第3話家族会議

「ジョージ先生から話は聞いた。

 俺に甲斐性がないせいだから仕方がないが、腹が立つ。

 娘ひとり嫁がせることができない自分自身に腹が立ち、忸怩たる思いがある」


 ヴィクトル義父上が、哀しそうな腹立たしそうな、何ともいえない表情をされていますが、これは仕方がない事です。

 義父上が悪いのではなく、時代が悪いとしか言いようがありません。


「これは義父上の問題ではありません。

 厄竜のせいです。

 厄竜が現れなければ、このような事にはなっていません。

 私たちはそれに合わせて生きていくしかありません」


「旦那様。

 ラナの言う通りです。

 私たちは今にあわせて生きていくしかありません。

 ラナの決断を認めてあげてください」


 母上が義父上を説得してくれています。

 マリア、ニコル、ダリアの三人の妹も、義弟のクリスティアンも、不安そうに私たちを見ています。

 下の子たちに心配させたいわけではありませんが、家族会議ですから、全員で話しあわないといけません。


「……もう婚約解消の話をしてしまった後だし。

 ラナの腕も冒険者には十分だ。

 信用信頼できるクランにあてがないというのならともかく、ゲイツクランからの入団許可まで取り付けている。

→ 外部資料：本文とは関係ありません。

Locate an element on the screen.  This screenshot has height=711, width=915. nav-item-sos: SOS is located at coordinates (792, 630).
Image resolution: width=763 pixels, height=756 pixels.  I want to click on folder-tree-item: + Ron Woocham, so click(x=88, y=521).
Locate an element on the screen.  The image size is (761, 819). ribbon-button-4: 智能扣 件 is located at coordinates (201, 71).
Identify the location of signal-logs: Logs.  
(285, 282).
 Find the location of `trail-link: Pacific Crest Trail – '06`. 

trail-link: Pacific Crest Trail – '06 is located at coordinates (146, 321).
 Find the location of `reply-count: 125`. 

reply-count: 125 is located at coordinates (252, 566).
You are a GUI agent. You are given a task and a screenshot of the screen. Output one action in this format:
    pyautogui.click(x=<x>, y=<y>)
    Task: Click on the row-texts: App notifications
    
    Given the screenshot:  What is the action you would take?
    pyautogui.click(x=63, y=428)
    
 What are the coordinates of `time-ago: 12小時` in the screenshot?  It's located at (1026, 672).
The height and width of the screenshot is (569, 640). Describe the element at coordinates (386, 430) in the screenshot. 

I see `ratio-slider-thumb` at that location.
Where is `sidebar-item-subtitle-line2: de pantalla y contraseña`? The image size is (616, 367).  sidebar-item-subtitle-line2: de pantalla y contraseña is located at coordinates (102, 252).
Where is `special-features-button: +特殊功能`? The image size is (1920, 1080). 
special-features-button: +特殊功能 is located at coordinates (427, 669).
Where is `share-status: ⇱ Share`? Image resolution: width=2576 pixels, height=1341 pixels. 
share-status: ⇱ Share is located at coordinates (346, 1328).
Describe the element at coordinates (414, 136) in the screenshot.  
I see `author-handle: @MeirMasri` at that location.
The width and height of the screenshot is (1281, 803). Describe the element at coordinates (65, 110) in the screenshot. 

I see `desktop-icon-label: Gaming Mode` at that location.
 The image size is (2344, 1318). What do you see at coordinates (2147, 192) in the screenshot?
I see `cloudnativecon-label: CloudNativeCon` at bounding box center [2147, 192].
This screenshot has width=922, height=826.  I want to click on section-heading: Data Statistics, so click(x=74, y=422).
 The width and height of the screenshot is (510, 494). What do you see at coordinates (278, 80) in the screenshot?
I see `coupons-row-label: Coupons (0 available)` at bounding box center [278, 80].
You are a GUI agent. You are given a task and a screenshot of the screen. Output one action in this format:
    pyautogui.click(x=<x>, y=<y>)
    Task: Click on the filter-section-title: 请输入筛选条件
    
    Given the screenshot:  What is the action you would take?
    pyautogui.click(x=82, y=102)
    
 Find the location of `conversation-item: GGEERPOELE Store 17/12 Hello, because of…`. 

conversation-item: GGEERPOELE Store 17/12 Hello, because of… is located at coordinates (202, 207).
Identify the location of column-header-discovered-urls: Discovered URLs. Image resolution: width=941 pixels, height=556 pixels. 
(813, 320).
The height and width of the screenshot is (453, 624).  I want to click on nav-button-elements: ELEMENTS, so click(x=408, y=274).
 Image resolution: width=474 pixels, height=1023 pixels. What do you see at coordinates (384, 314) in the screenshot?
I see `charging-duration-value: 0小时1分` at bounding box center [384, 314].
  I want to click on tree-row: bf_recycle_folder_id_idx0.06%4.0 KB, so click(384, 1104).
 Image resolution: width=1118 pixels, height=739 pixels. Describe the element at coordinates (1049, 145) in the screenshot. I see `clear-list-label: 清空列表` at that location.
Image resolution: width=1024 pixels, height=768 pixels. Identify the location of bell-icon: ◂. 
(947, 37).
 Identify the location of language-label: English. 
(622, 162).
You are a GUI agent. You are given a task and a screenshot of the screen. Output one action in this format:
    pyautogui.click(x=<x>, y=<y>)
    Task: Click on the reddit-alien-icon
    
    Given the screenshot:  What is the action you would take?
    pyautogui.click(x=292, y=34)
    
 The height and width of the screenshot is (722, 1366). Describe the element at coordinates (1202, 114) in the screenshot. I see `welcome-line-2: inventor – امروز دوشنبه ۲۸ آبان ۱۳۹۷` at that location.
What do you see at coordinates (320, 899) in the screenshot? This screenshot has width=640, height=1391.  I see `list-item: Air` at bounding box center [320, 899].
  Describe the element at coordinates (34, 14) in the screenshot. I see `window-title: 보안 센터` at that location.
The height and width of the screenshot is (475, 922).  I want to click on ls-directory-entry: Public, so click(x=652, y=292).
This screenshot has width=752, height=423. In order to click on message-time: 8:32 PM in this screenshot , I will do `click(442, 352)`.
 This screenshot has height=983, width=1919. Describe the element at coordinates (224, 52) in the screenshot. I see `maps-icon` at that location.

 しかもラナに相応しいパーティーまで紹介してくれるという。

 ふう。

 ビクトリアまで賛成だというのなら、これ以上反対もできんな」


「ありがとうございます、義父上」


「礼には及ばん。

 むしろ詫びねばならんのはこちらだ。

 親らしい事を何一つしてやれん。

 申し訳ない」


「ラナ姉上。

 本当にここを出て行ってしまわれるのですか?」


「ええ、私ももう十六歳です。

 一人前の大人として働かなければいけません。

 長女としての責任があるのですよ」


 妹も義弟も反対したいようですが、私の決意と、義父上と母上が賛成したことで、直接反対できなくなったようです。


「ラナ姉上。

 私、もっと内職を頑張ります。

 だから、だから姉上……」


「マリア。

 もう十分内職を頑張ってくれていますよ。

 ですがマリアもレイ徒士家の娘です。

 もう少し武芸の稽古も頑張ってください。

 いつまた厄竜が現れるか分かりません。

 その時には義父上は最前線で戦われるのです。

 クリスティアンはまだ幼いのです。

 マリアが家族を護らなければいけないのですよ」


「はい、ラナ姉上。

 明日から私も道場に通います」

「私も道場に通います」

「私もです」

「私ももっと鍛錬に励みます」


 マリアだけでなく、ニコルもダリアもクリスティアン真剣な顔をしています。

 ヴィクトル父上も、クリスティアンの実母であるルシヤさんも、厄竜が放つ病でしんでしまいました。

 父たちが冒険者時代に蓄えていた魔法薬もお金も、他の家族の治療で使い切ってしまっていました。

 厄竜が二度も現れなければ、全然違う世の中だったでしょうに。